Instructions for the task: List each line of the rows below that contains the word "Given".

Extracted entries:
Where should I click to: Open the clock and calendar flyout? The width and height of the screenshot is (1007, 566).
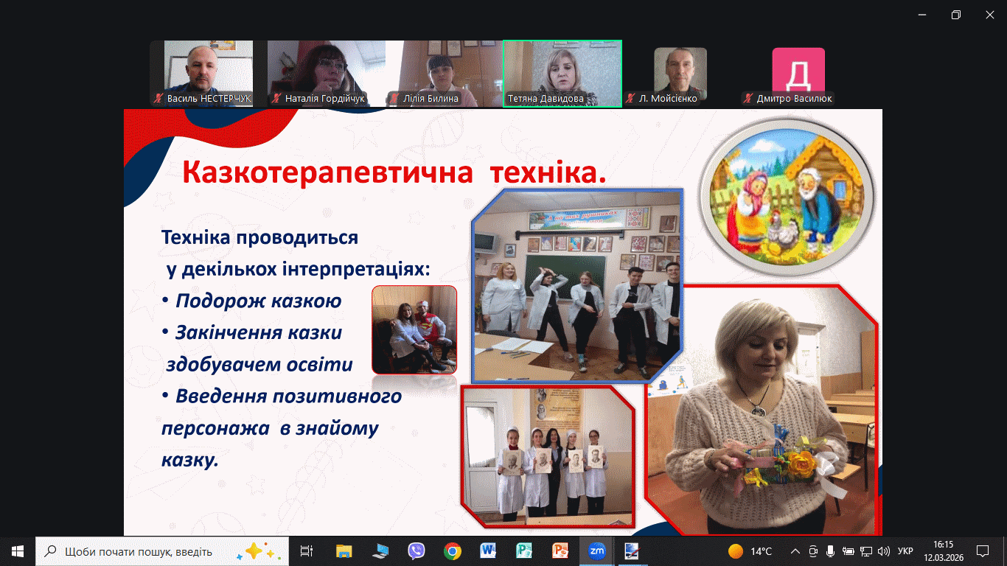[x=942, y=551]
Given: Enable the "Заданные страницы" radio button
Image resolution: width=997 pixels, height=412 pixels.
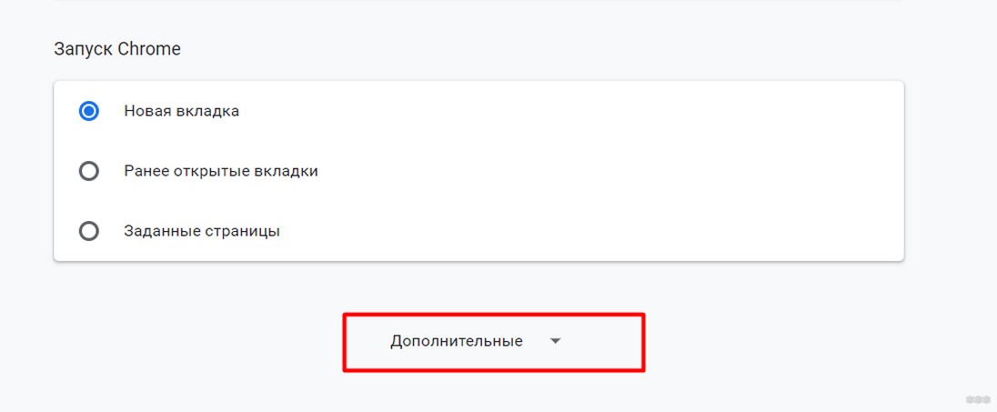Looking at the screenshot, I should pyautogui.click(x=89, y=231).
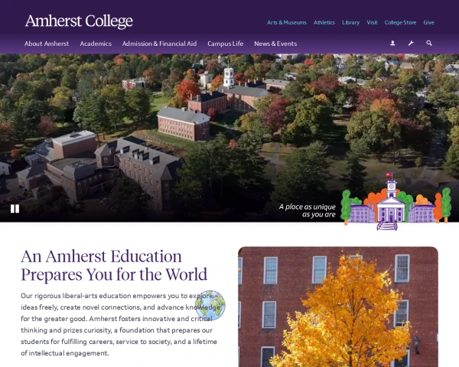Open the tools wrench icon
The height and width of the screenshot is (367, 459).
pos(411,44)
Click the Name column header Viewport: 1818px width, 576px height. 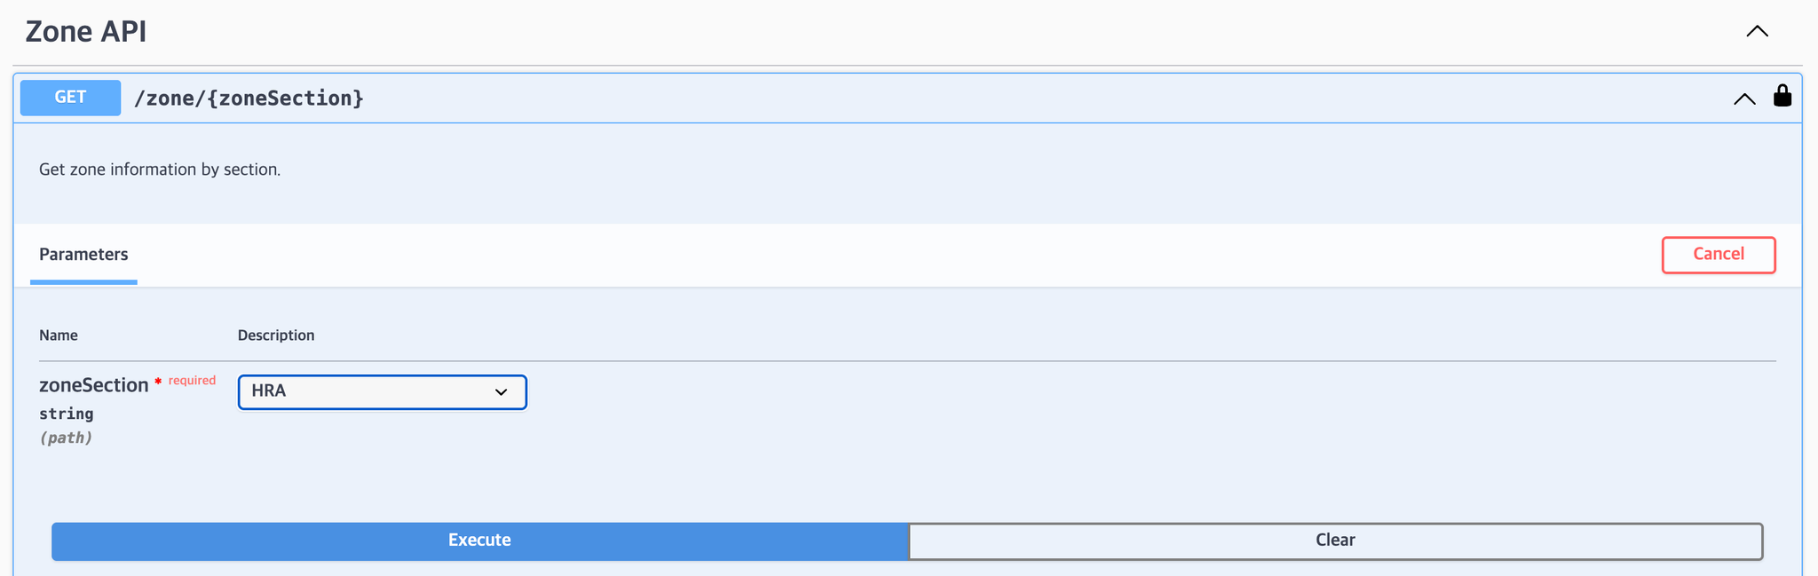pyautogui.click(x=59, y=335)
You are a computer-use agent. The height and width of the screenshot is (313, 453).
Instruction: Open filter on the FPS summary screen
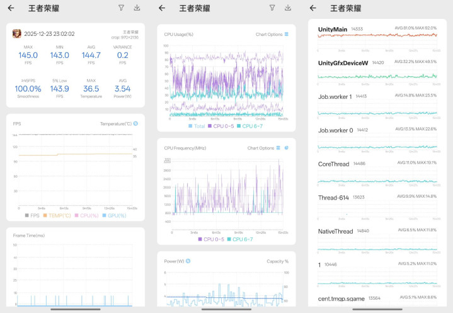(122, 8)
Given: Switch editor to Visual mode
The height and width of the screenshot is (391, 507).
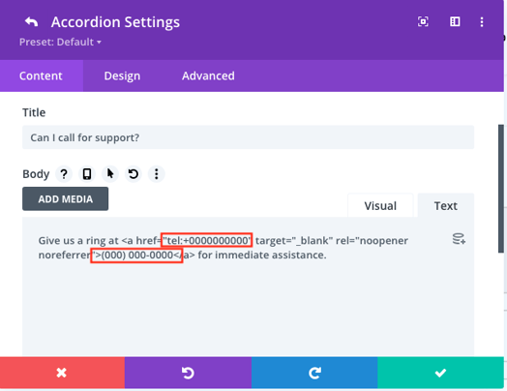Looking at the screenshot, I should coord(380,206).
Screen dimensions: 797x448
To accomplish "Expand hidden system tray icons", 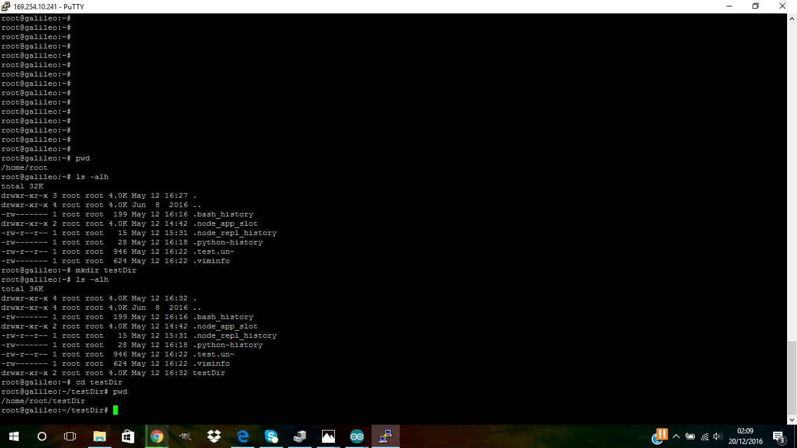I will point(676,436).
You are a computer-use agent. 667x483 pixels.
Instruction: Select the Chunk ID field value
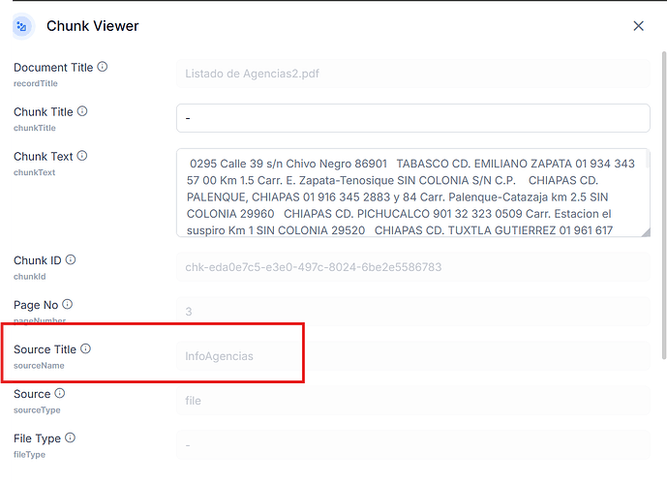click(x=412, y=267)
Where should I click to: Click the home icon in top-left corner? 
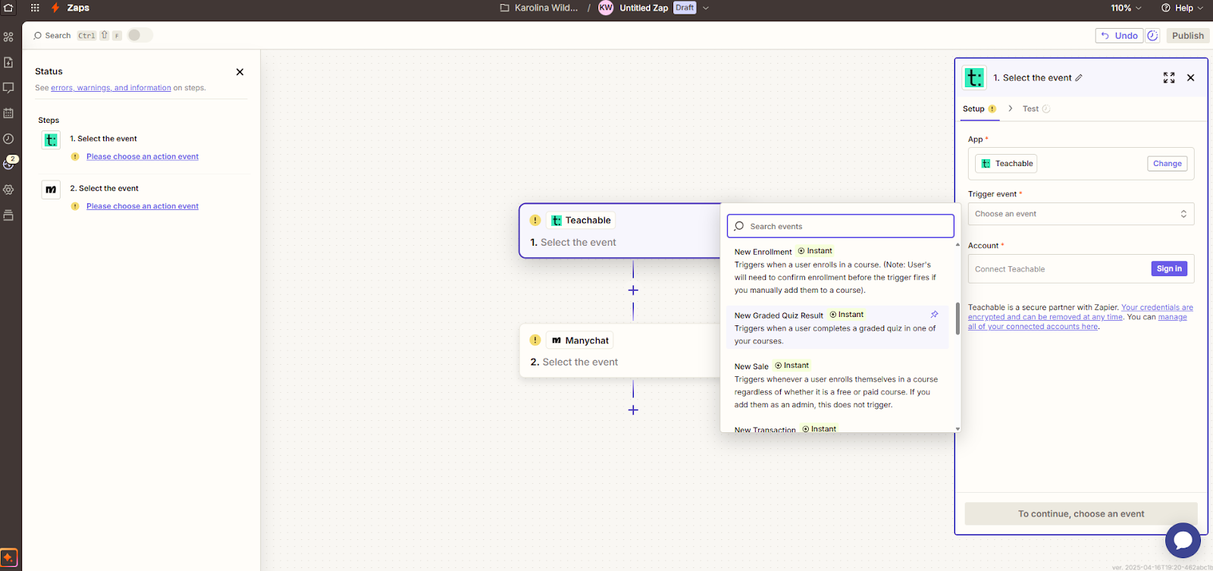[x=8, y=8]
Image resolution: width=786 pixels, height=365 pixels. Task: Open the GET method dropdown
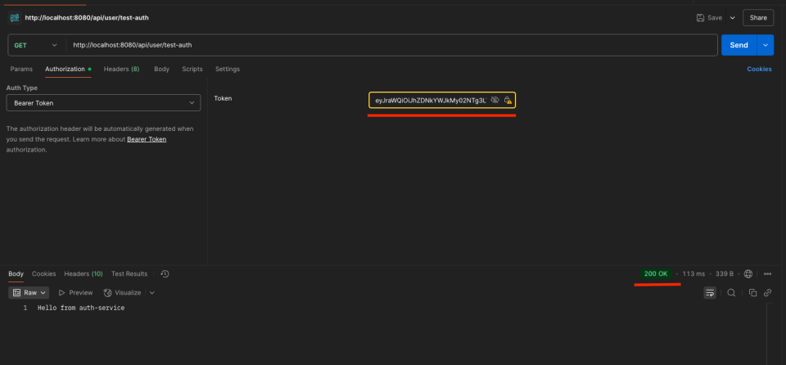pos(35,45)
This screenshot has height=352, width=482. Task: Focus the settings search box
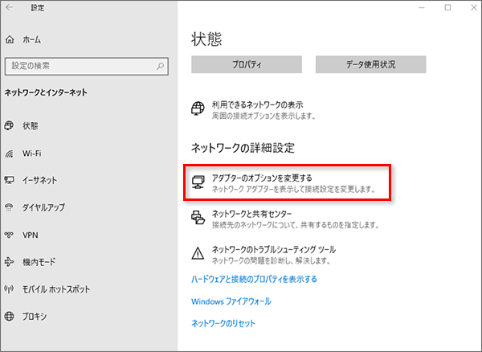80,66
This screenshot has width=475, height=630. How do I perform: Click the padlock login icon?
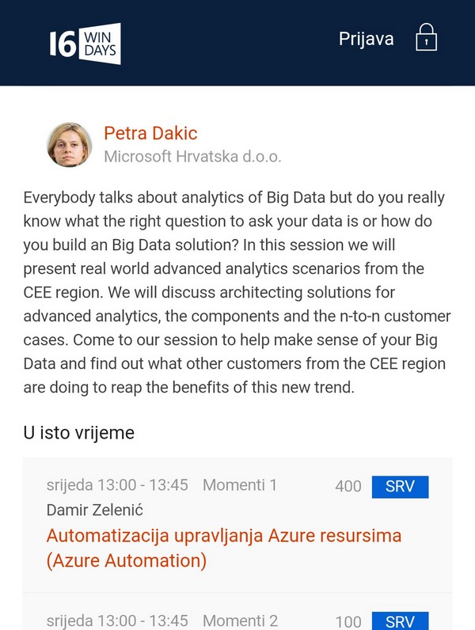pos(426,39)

Response to the task:
Given: Enable the "Заданные страницы" radio button
Given: Switch editor to Visual mode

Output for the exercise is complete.